Gluteus Medius

Cable Standing Hip Abduction

Difficulty: Beginner

  1. Use an ankle attachment. Cable should be set all the way to the bottom.
  2. Face sideways with the ankle attachment on your outside leg. Walk a few steps away.
  3. Abduct at the hips and raise your leg out to the side.
  4. Return to the starting position and stop just short of your foot touching back to the ground (to keep tension on the muscle).

Band Hip Abduction

Difficulty: Intermediate

  1. Attach the band around your ankle. Stand with feet hip-width apart, feet facing forward, and hands on hips.
  2. Lift your right leg away from your body to the side, keeping your knee straight. This is your starting position.
  3. Maintaining proper form, move your right leg as far to the side as you can, keeping your left leg planted firmly on the ground. Hold for a second and then return your right leg to the starting position.

Curtsy Lunge

Difficulty: Intermediate

  1. Step your left foot diagonally behind your right leg, crossing it behind your body.
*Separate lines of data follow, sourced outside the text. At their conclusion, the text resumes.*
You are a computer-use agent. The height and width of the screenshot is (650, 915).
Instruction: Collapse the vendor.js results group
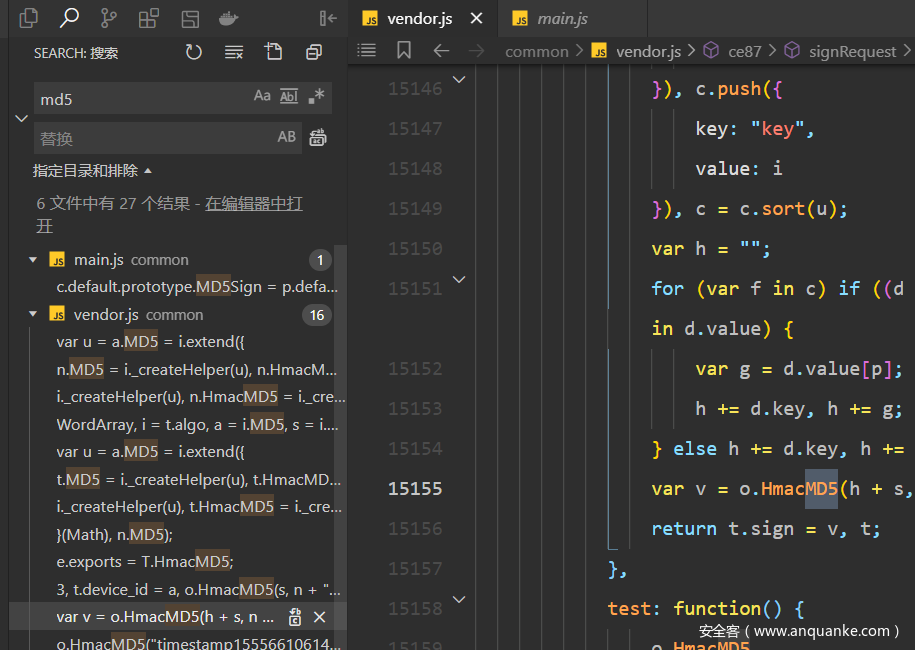(x=33, y=315)
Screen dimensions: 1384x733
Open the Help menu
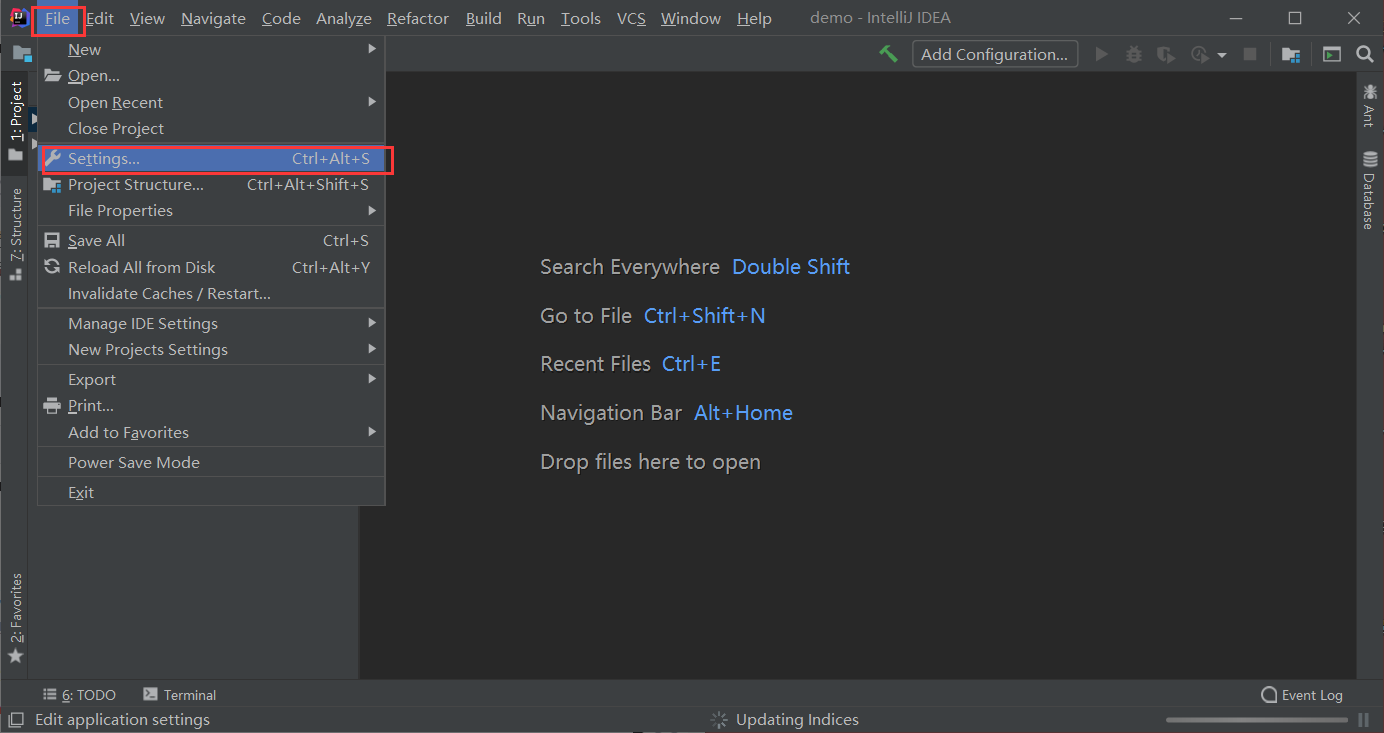click(x=754, y=18)
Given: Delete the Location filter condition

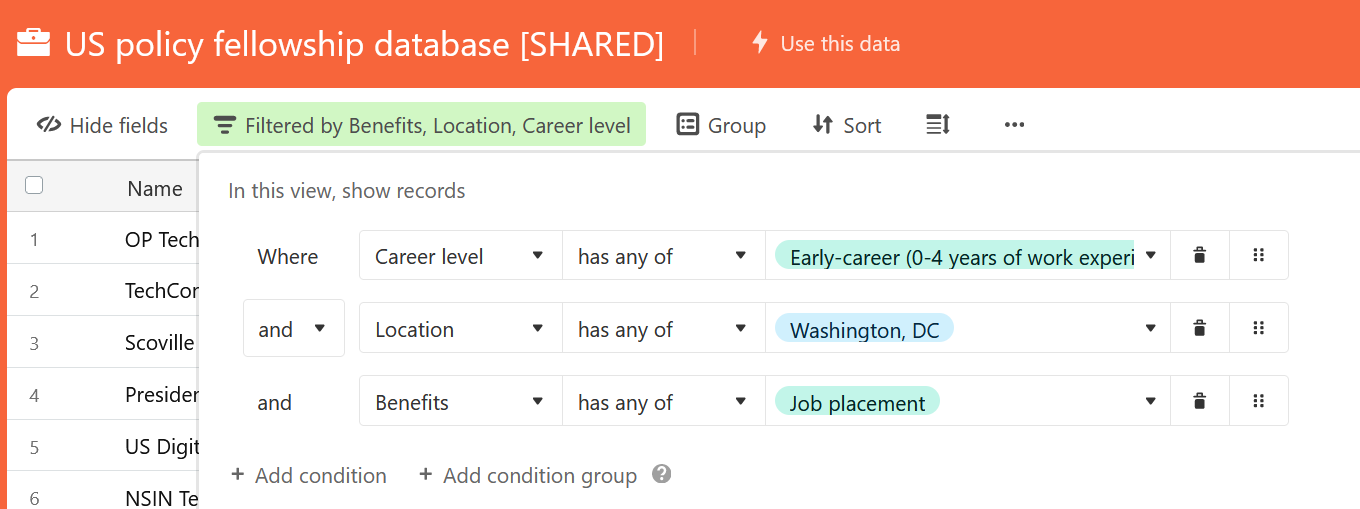Looking at the screenshot, I should pyautogui.click(x=1200, y=329).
Bend your knees and lower your hips until your left thigh is parallel to the floor and your right knee is hovering just above the ground.
  2. Push through your right foot to straighten your legs and return to the starting position.
  3. Repeat the movement with your other leg.

Dumbbell Standing Hip Abduction

Difficulty: Beginner

  1. Stand with a dumbbell held on the side of your leg.
  2. Raise that leg laterally as high as your hip range of motion allows for.